Nessun ‘invito formale’ a Mosca; la verifica puntuale del rispetto del regime delle sanzioni nei confronti della Russia e “dell’osservanza della normativa da parte dei progetti presentati”; la soluzione trovata per far fronte al taglio del cofinanziamento da 2 milioni in tre anni da parte dell’Europa e la scelta delle dimissioni della Giuria internazionale, informata del “personale rischio di esposizione al risarcimento dei danni” non solo a carico dell’artista dell’artista rappresentante Israele, Belu-Simion Fainaru, autore di una diffida, ma anche della stessa Fondazione. Sono in sintesi i punti contenuti nelle sette pagine di Relazione messa a punto dagli ispettori inviati dal ministero della Cultura alla Biennale di Venezia, presieduta da Pietrangelo Buttafuoco, dopo le polemiche per la riapertura del Padiglione russo, come anticipa il sito del Corriere della Sera. Per quanto riguarda i fondi Ue, la Biennale – si legge – fa mettere a verbale che in attesa di rispondere a Bruxelles nel “bilancio 2025 è stato prudenzialmente iscritto a fondo rischi la quota dell’acconto ricevuto che si riferisce al 2026-2027, la quota per gli anni 2026-2027 è attualmente prevista nel budget 2026 della Fondazione (di recente approvato dal ministero dell’Economia e delle Finanze e dall’Autorità vigilante) e il Consiglio, per il momento, si è riservato ogni decisione”.
Alla richiesta di chiarimenti sull’eventuale invito a Mosca, l’ente culturale ribadisce che “la Federazione Russa non è stata formalmente invitata dalla Fondazione” e “non ha sottoscritto il documento disciplinante la procedura di partecipazione, come anche altri Paesi titolari di padiglioni.
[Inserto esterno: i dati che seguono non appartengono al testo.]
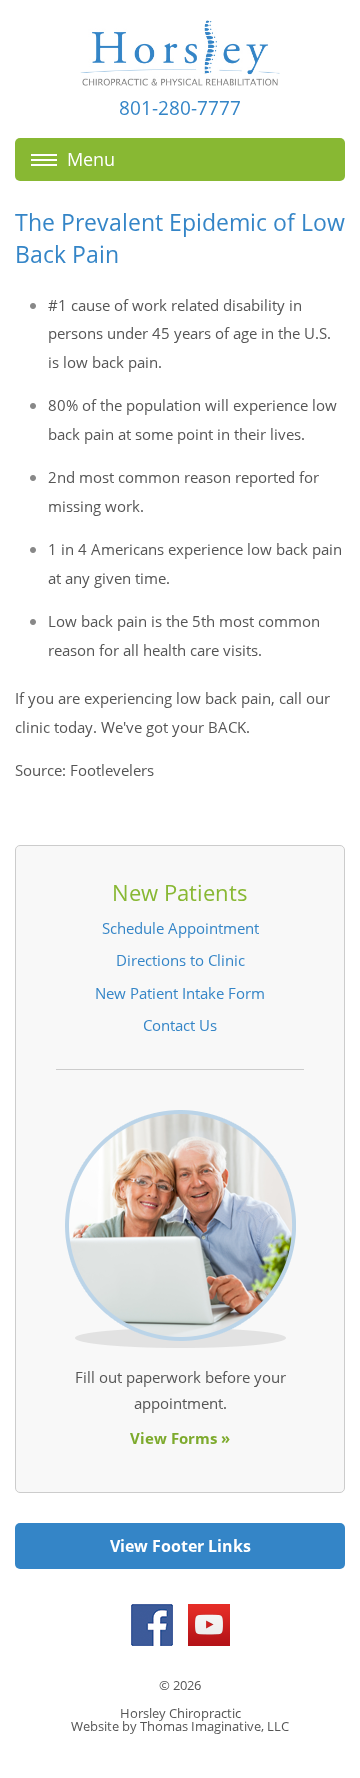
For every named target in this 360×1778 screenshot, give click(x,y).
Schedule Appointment (180, 928)
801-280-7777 (180, 108)
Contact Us (180, 1025)
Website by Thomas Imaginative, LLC (180, 1726)
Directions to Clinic (180, 960)
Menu (91, 159)
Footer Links (201, 1546)
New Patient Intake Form (180, 993)
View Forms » (180, 1438)
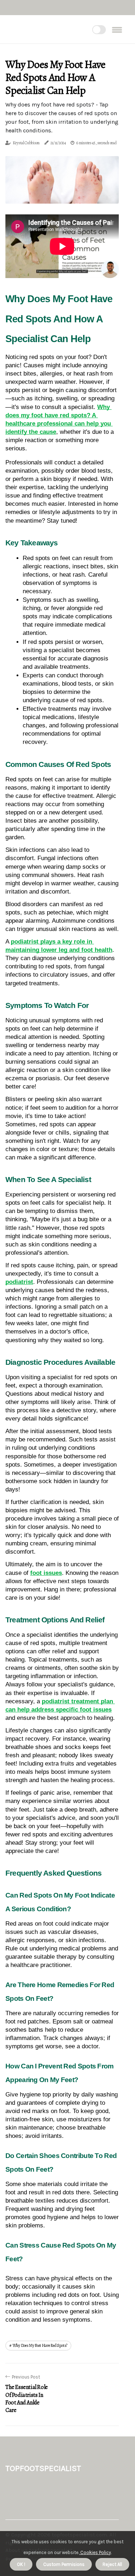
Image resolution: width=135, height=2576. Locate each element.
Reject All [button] (112, 2564)
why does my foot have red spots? (40, 2345)
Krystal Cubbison (26, 143)
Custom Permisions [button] (64, 2564)
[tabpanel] (62, 179)
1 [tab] (62, 193)
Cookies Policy (95, 2552)
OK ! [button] (21, 2564)
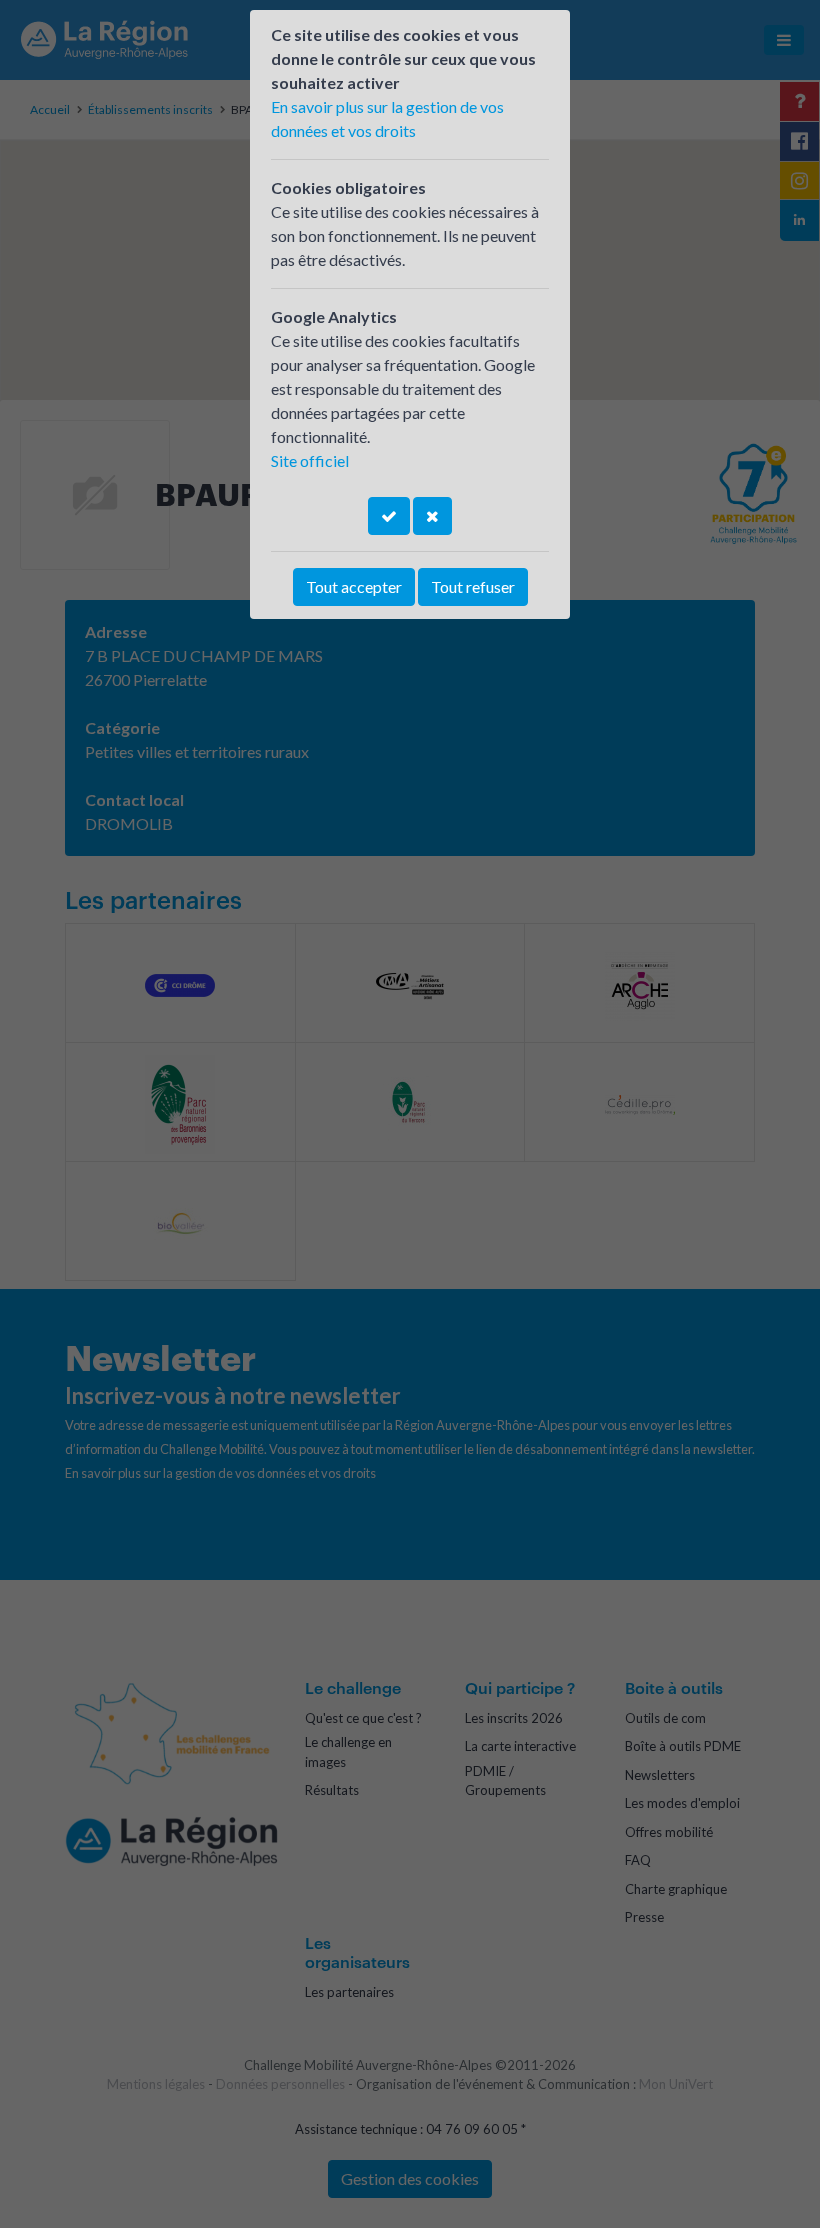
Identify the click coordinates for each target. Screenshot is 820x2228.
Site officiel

Il Padiglione Russia (costruito ai tempi di Nicola II) è stato recentemente restaurato nel 2019, e risulta che la Federazione Russa abbia dato comunicazione dei lavori al Comune di Venezia e Soprintendenza per quanto di competenza e informato la Fondazione.
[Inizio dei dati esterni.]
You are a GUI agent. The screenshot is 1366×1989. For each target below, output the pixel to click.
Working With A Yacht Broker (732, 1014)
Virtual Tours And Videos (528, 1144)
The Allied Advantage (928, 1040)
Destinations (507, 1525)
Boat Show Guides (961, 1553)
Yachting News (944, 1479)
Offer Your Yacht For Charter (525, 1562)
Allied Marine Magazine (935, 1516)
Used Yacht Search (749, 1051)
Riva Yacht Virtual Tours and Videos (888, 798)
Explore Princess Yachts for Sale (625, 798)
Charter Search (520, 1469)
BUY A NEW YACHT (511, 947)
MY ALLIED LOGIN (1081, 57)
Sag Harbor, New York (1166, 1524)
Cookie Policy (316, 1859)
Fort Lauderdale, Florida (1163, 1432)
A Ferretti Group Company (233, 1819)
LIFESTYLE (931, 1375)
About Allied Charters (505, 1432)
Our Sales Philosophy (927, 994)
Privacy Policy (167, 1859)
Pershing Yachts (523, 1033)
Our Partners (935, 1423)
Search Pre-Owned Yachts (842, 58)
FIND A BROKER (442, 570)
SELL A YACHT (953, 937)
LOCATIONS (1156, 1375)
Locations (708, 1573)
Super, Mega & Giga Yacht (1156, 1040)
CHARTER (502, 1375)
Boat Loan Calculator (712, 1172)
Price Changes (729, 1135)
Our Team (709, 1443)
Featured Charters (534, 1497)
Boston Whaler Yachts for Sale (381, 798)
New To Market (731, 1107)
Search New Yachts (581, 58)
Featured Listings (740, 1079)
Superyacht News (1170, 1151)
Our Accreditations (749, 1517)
Non esiste una procedura consolidata in merito, La Biennale non sempre viene necessariamente avvertita dei lavori di manutenzione dei Padiglioni”. Anche perché la Biennale “non è una Expo”: “non promuove le partecipazioni degli Stati ma sono questi che decidono di partecipare”. Per quanto riguarda il regime sanzionatorio imposto a Mosca dopo l’invasione dell’Ucraina, la Biennale precisa di aver “compiuto in ogni momento una verifica di rispetto delle sanzioni e che non può intervenire sui progetti, ma ha verificato fin dove possibile sulla base delle informazioni a disposizione, l’osservanza della normativa da parte dei progetti presentati”. Inoltre nel documento si precisa che “il vernissage, tra il 5 e l’8 maggio 2026, è un evento privato, su invito e non aperto al pubblico e, pertanto, non si prevede la presentazione di Scia per manifestazione pubblica”. In ogni caso la Russia, in base alle sanzioni vigenti, “non potrebbe ottenere le autorizzazioni per aprire il padiglione al pubblico e, dunque, questo non può essere accessibile nel periodo di apertura al pubblico della mostra”. Quanto alla diffida presentata dall’artista Belu-Simion Fainaru, che ha paventato una richiesta di risarcimento danni per discriminazione dopo che la Giuria ha annunciato l’intenzione di escludere dai premi i Paesi i cui leader sono accusati di crimini contro l’umanità (il caso appunto di Russia e Israele), alla richiesta di chiarimenti del Mic la Biennale risponde spiegando che “la giuria è stata contattata e informata non solo della portata mediatica a danni della Biennale ma anche del loro personale rischio di esposizione al risarcimento dei danni non solo a carico del ricorrente ma anche della Fondazione”. Nello stesso pomeriggio del 30 aprile la Giuria si sarebbe dimessa.